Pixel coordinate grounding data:
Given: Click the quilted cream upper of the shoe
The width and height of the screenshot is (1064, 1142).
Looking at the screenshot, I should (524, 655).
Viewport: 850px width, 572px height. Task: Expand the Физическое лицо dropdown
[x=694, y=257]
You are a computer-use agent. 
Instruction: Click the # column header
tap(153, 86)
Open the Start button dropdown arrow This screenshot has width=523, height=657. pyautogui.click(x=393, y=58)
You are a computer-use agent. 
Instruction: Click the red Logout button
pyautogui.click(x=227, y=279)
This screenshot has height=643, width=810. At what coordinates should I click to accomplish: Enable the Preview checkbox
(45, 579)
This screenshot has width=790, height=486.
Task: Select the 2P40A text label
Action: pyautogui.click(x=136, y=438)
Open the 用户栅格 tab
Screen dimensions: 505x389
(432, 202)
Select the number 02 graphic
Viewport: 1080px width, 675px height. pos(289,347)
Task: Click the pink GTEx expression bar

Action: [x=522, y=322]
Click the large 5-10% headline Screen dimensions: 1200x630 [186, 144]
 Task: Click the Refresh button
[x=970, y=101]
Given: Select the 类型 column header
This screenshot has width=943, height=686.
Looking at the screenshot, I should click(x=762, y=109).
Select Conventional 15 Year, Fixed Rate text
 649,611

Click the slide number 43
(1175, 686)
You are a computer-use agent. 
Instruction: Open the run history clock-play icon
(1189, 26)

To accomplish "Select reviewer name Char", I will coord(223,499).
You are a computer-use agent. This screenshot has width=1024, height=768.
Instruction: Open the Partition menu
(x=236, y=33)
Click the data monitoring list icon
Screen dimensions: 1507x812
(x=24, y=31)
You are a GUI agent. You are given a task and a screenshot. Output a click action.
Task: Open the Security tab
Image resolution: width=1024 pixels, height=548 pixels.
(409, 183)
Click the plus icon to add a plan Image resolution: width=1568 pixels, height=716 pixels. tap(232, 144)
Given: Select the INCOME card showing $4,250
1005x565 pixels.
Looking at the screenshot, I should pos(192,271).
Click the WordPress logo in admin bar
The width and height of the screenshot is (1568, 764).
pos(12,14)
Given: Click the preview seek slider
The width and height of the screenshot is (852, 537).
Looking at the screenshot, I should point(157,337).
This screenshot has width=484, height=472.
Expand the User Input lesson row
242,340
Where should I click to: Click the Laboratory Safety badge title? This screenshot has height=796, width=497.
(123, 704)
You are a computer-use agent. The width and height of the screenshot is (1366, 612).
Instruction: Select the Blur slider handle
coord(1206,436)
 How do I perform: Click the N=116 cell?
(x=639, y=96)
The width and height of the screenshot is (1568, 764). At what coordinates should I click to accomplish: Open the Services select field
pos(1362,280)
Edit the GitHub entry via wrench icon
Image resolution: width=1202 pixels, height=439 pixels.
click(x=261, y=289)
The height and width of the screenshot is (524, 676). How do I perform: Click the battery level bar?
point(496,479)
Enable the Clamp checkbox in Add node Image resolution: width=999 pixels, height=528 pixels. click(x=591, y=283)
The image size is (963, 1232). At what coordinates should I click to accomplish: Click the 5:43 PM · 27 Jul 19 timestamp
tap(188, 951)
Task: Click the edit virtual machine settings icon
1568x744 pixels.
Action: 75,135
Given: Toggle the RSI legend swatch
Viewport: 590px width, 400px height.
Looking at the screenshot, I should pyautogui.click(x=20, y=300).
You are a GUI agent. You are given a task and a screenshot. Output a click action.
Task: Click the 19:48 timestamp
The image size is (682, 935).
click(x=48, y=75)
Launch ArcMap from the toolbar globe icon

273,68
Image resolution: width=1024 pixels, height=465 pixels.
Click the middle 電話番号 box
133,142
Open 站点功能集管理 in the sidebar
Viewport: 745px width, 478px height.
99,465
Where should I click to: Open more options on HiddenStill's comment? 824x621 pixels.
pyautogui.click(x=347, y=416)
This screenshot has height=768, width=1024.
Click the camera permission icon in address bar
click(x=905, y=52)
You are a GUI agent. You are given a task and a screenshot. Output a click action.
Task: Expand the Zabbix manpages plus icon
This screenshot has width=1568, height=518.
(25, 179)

Task objective> Restate the records word for word, leaving nothing out.

Solution to this task>
Given: Click the quilted cream upper of the shoe
The width and height of the screenshot is (1064, 1142).
Looking at the screenshot, I should (524, 655).
Viewport: 850px width, 572px height. Task: Expand the Физическое лицо dropdown
[x=694, y=257]
You are a computer-use agent. 
Instruction: Click the # column header
tap(153, 86)
Open the Start button dropdown arrow This screenshot has width=523, height=657. pyautogui.click(x=393, y=58)
You are a computer-use agent. 
Instruction: Click the red Logout button
pyautogui.click(x=227, y=279)
This screenshot has height=643, width=810. At what coordinates should I click to accomplish: Enable the Preview checkbox
(45, 579)
This screenshot has width=790, height=486.
Task: Select the 2P40A text label
Action: pyautogui.click(x=136, y=438)
Open the 用户栅格 tab
Screen dimensions: 505x389
(432, 202)
Select the number 02 graphic
Viewport: 1080px width, 675px height. pos(289,347)
Task: Click the pink GTEx expression bar

Action: [x=522, y=322]
Click the large 5-10% headline Screen dimensions: 1200x630 [186, 144]
 Task: Click the Refresh button
[x=970, y=101]
Given: Select the 类型 column header
This screenshot has width=943, height=686.
Looking at the screenshot, I should click(x=762, y=109).
Select Conventional 15 Year, Fixed Rate text
 649,611

Click the slide number 43
(1175, 686)
You are a computer-use agent. 
Instruction: Open the run history clock-play icon
(1189, 26)

To accomplish "Select reviewer name Char", I will coord(223,499).
You are a computer-use agent. This screenshot has width=1024, height=768.
Instruction: Open the Partition menu
(x=236, y=33)
Click the data monitoring list icon
Screen dimensions: 1507x812
(x=24, y=31)
You are a GUI agent. You are given a task and a screenshot. Output a click action.
Task: Open the Security tab
Image resolution: width=1024 pixels, height=548 pixels.
(409, 183)
Click the plus icon to add a plan Image resolution: width=1568 pixels, height=716 pixels. tap(232, 144)
Given: Select the INCOME card showing $4,250
1005x565 pixels.
Looking at the screenshot, I should pos(192,271).
Click the WordPress logo in admin bar
The width and height of the screenshot is (1568, 764).
pos(12,14)
Given: Click the preview seek slider
The width and height of the screenshot is (852, 537).
Looking at the screenshot, I should point(157,337).
This screenshot has width=484, height=472.
Expand the User Input lesson row
242,340
Where should I click to: Click the Laboratory Safety badge title? This screenshot has height=796, width=497.
(123, 704)
You are a computer-use agent. The width and height of the screenshot is (1366, 612).
Instruction: Select the Blur slider handle
coord(1206,436)
 How do I perform: Click the N=116 cell?
(x=639, y=96)
The width and height of the screenshot is (1568, 764). At what coordinates should I click to accomplish: Open the Services select field
pos(1362,280)
Edit the GitHub entry via wrench icon
Image resolution: width=1202 pixels, height=439 pixels.
click(x=261, y=289)
The height and width of the screenshot is (524, 676). How do I perform: Click the battery level bar?
point(496,479)
Enable the Clamp checkbox in Add node Image resolution: width=999 pixels, height=528 pixels. click(x=591, y=283)
The image size is (963, 1232). At what coordinates should I click to accomplish: Click the 5:43 PM · 27 Jul 19 timestamp
tap(188, 951)
Task: Click the edit virtual machine settings icon
1568x744 pixels.
Action: 75,135
Given: Toggle the RSI legend swatch
Viewport: 590px width, 400px height.
Looking at the screenshot, I should pyautogui.click(x=20, y=300).
You are a GUI agent. You are given a task and a screenshot. Output a click action.
Task: Click the 19:48 timestamp
The image size is (682, 935).
click(x=48, y=75)
Launch ArcMap from the toolbar globe icon

273,68
Image resolution: width=1024 pixels, height=465 pixels.
Click the middle 電話番号 box
133,142
Open 站点功能集管理 in the sidebar
Viewport: 745px width, 478px height.
99,465
Where should I click to: Open more options on HiddenStill's comment? 824x621 pixels.
pyautogui.click(x=347, y=416)
This screenshot has height=768, width=1024.
Click the camera permission icon in address bar
click(x=905, y=52)
You are a GUI agent. You are given a task and a screenshot. Output a click action.
Task: Expand the Zabbix manpages plus icon
This screenshot has width=1568, height=518.
(25, 179)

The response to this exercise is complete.